— Requirement —
Only the lines from the one containing "Default value is" through the end of the data are wanted, reproduced exactly and without pictures.

— Collected data —
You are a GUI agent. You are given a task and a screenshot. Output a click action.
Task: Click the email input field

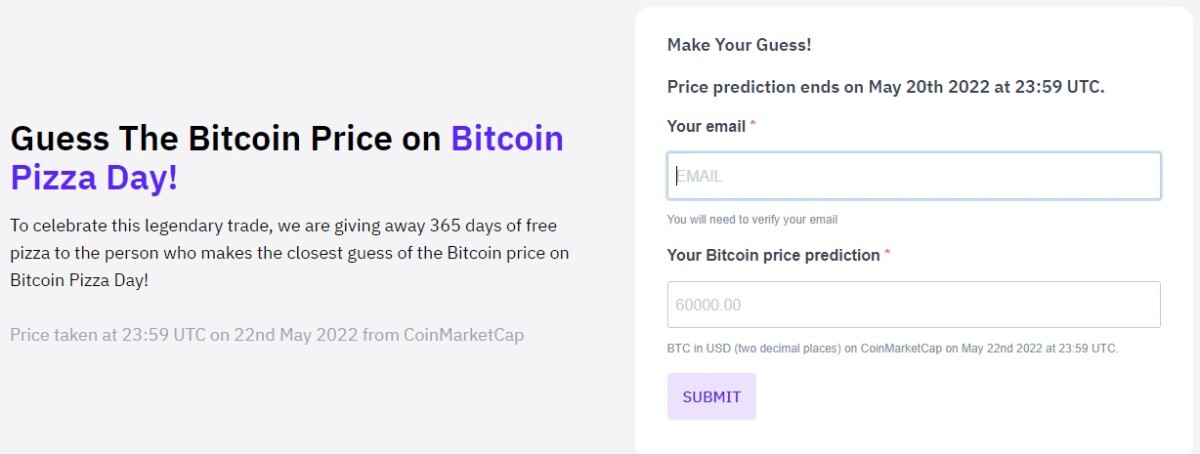click(x=913, y=176)
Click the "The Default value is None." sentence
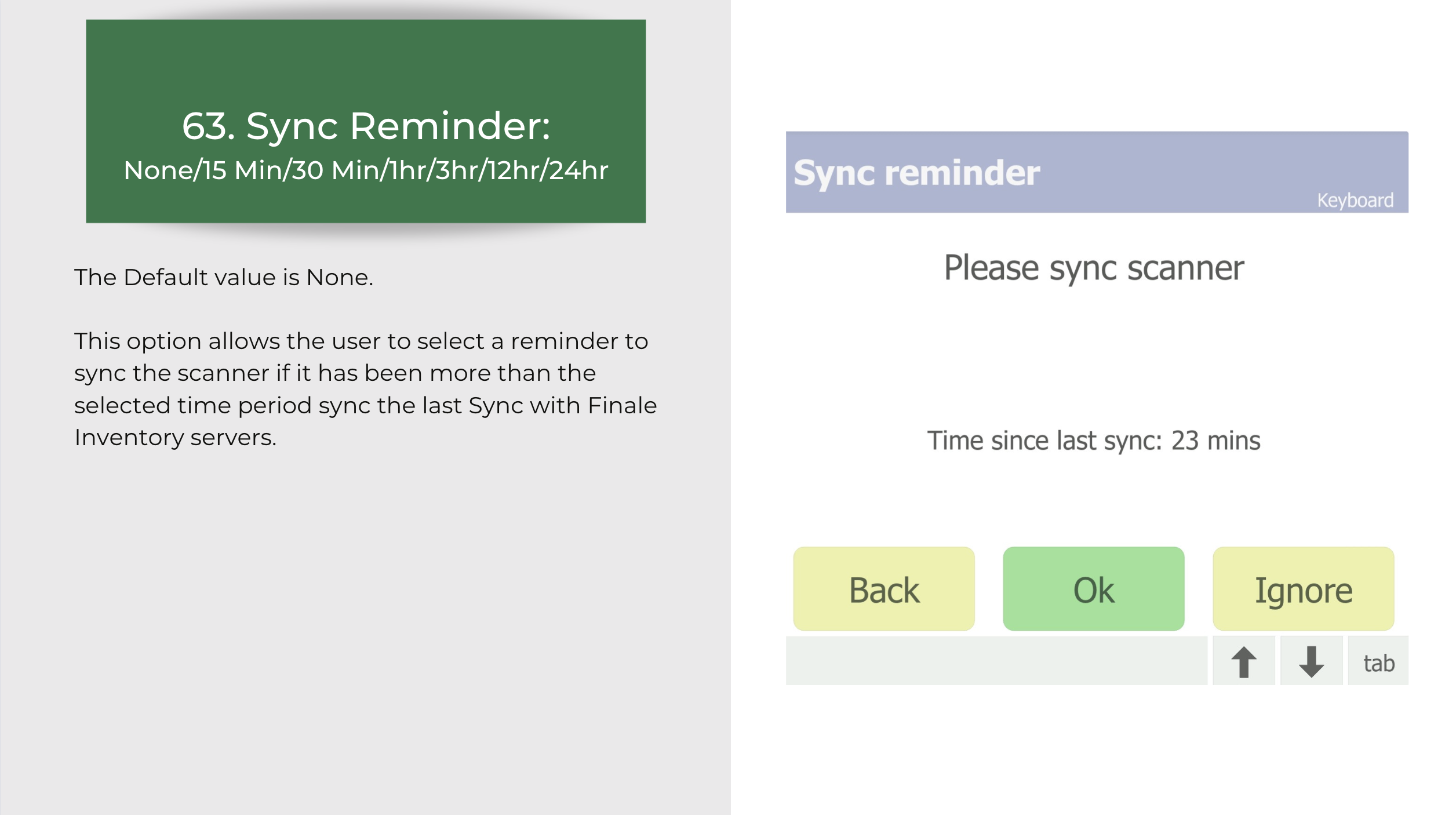1456x815 pixels. 224,277

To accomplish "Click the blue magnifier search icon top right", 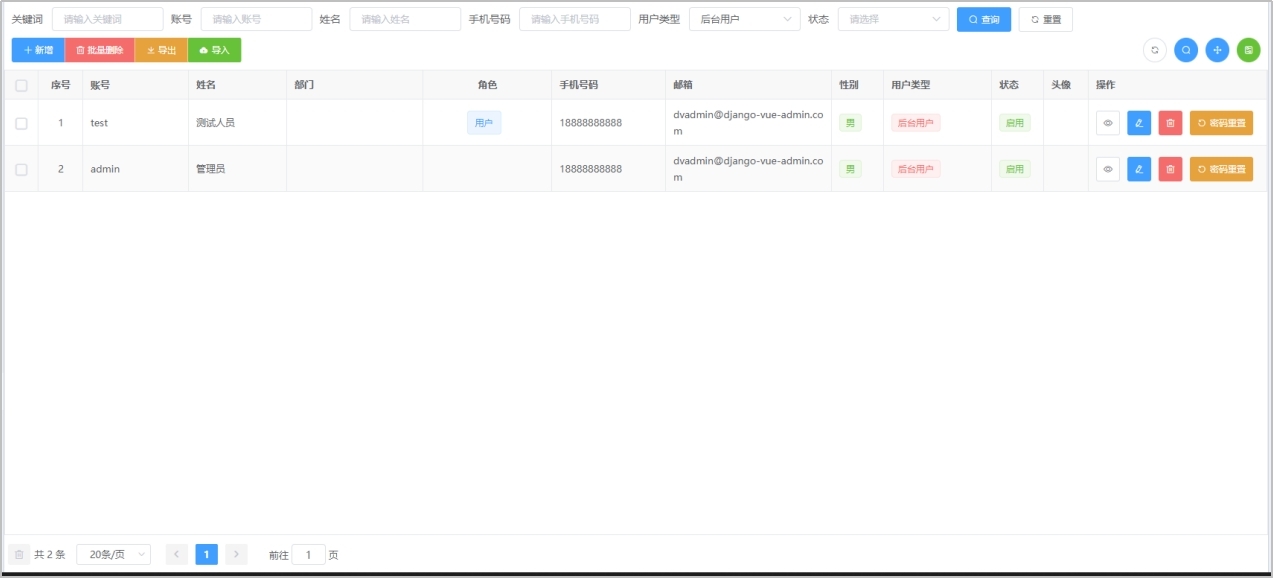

— Finished exercise —
Click the "The Default value is None." sentence
1456x815 pixels. 224,277

To accomplish "Click the blue magnifier search icon top right", 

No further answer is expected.